Delirium 27 works with a tantalizing vision. Lights glower, rhythms pulsate in the sound design as the four actors group and break compulsively. Projections spill on several screens: actors’ tightly shot mugs, urban overheads, then a solar radiance on the back wall that’s as entrancing as Olafur Eliasson’s twilight sun at the Tate.
But then a sliding gate shuts on that radiance, obliterating all but a surveillance slot. This is a universe of inputs, as hermetic as you dare. As the first character on the set announces: “I live alone, entirely alone.” Played by Matija Vastl for Delirium’s 2008 premier in Ljubljana, Slovenia, he may mean more than he says, considering who he’s saying it to. Fade to black.
The story unfolds in quick-cut scene sequencing. Ode Black, our anti-hero, is joined by a pair of good cop, bad cop interrogators. A solemn woman rolls over a tabletop into his lap, then contact-improv gets the seduction to the floorboards and…another fade to black.
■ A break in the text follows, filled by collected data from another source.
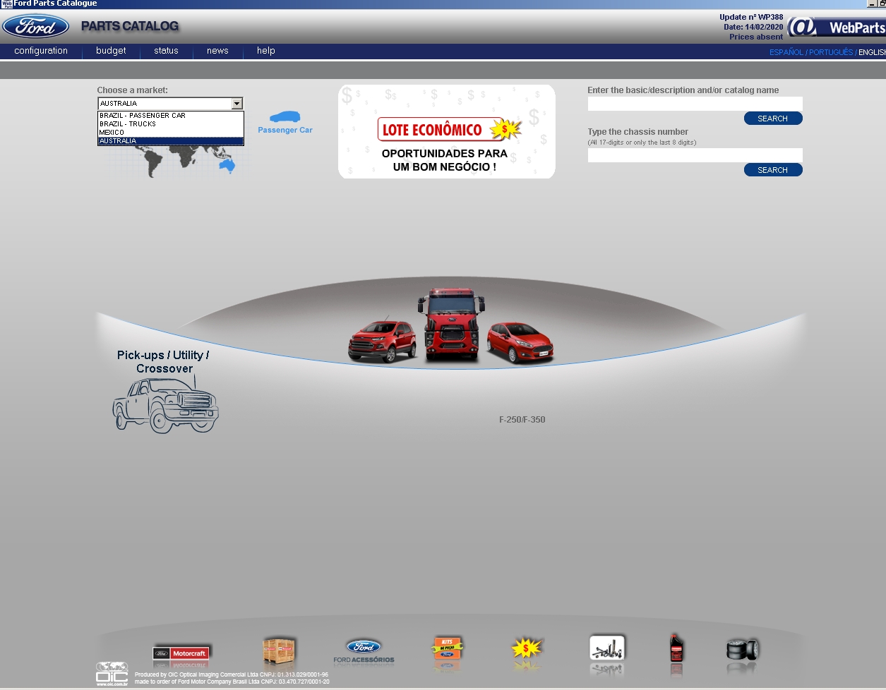Image resolution: width=886 pixels, height=690 pixels.
Task: Click the Motorcraft icon at the bottom
Action: point(181,654)

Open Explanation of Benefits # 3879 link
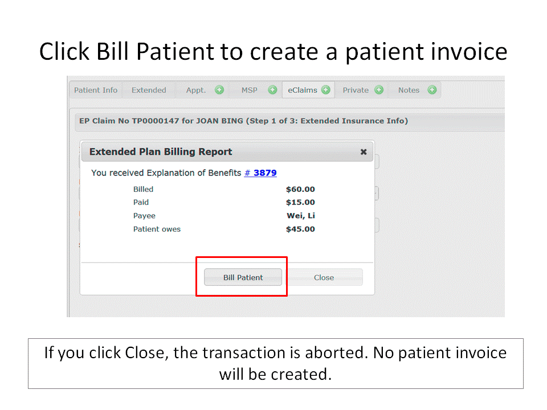(260, 173)
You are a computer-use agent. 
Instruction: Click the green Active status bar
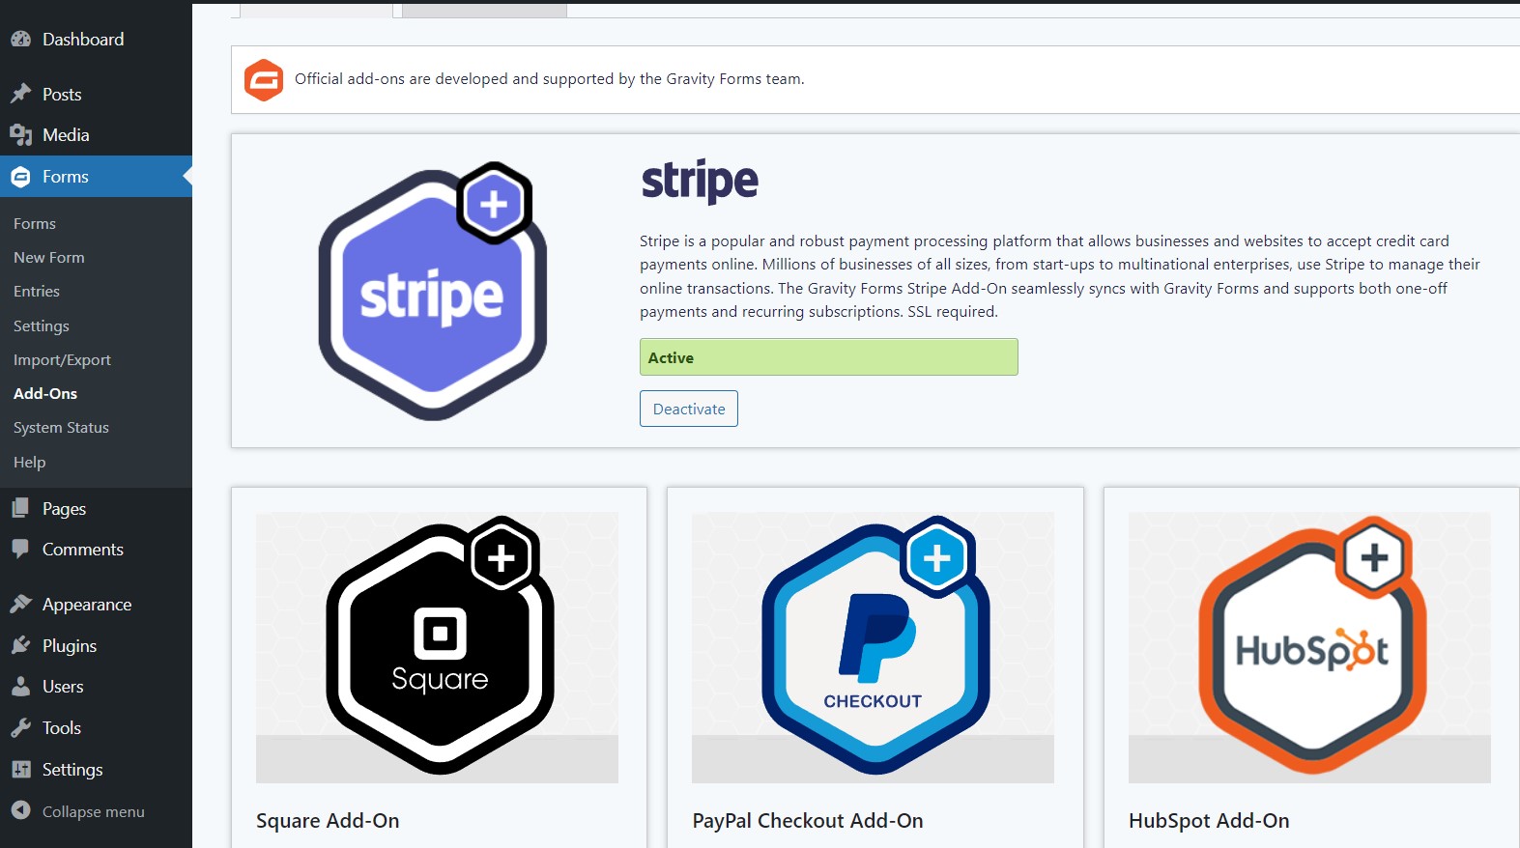point(828,357)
Delirium’s lovers may seem diffident, asking one another “Do you need attention?”—but we’ll get back to love as a particular WaxFactory theme.
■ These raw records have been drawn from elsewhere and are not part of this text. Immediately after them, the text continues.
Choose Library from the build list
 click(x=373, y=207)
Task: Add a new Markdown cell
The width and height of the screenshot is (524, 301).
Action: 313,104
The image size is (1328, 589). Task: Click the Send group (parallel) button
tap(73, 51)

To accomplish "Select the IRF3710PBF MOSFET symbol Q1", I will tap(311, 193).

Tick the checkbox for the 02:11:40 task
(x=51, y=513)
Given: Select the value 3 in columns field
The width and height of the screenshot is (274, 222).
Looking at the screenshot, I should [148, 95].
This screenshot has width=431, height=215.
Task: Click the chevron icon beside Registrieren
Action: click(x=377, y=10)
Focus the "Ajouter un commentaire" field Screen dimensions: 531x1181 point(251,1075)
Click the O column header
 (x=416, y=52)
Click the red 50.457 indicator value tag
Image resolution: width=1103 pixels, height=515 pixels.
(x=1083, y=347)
Delirium was written by its director, Erika Latta. It runs this month at Abrons Art Center, and concludes WaxFactory: Year 11, the company’s intriguing first-decade retro. Latta, a founding member, acted in the other two pieces: Blind.ness, premiered at PS122 last year, and Quartet v4.0, WaxFactory’s tech-savvy, widely toured version of the Heiner Müller play, reinvisioned in late February by company co-founder Ivan Talijancic.
The hour-long Delirium exposes memory in a murder investigation, and in sleep deprivation, perhaps its most vulnerable terrain. The lead interrogator—the Boss—says he’ll close his eyes as the recall is better. “It’s said that a man could go mad if he couldn’t dream at night,” one detective notes, and wake-ups in the deep hours roil both action and voice-over, with Black at 3:21 in the morning “checking to make sure you didn’t die in your sleep.” Where the perils in Sarah Kane’s 4:48 Psychosis migrate in a text of malleable edges, Delirium stays en pointe. The lady in question, apparently murdered, is recalled “sleeping peacefully, oblivious to the danger that was all around her.”
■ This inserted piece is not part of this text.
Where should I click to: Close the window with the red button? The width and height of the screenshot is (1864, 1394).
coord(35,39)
Repartee is blast-pocked with stilted tough-guy lingo (“If you don’t cooperate there’ll be hell to pay”). Corroded poetics get their moments, too. Asked where he was on July 2, Black says “Who knows? I was probably smashed, whistling Dixie by some forlorn train tracks.” The clipped scenes keep the pace limber. Suave motion aesthetics lead from mannered dance to B-flick antics. Black cracks wise, having picked up a bit of useless information as the Boss upbraided his underling: “Clive,” he badgers his badgerer, “your name is Clive?” Memory aids utilized to retain a numeral sequence include mom’s raven hair, Joyce’s story “The Dead,” and reefer. In Delirium’s suspiciously contained space, stage details are emphatic, from the Boss’s thumb patterns as he waits, to a dull overhead bulb that draws Black’s muddled attention as least as well as his questionable stage mates.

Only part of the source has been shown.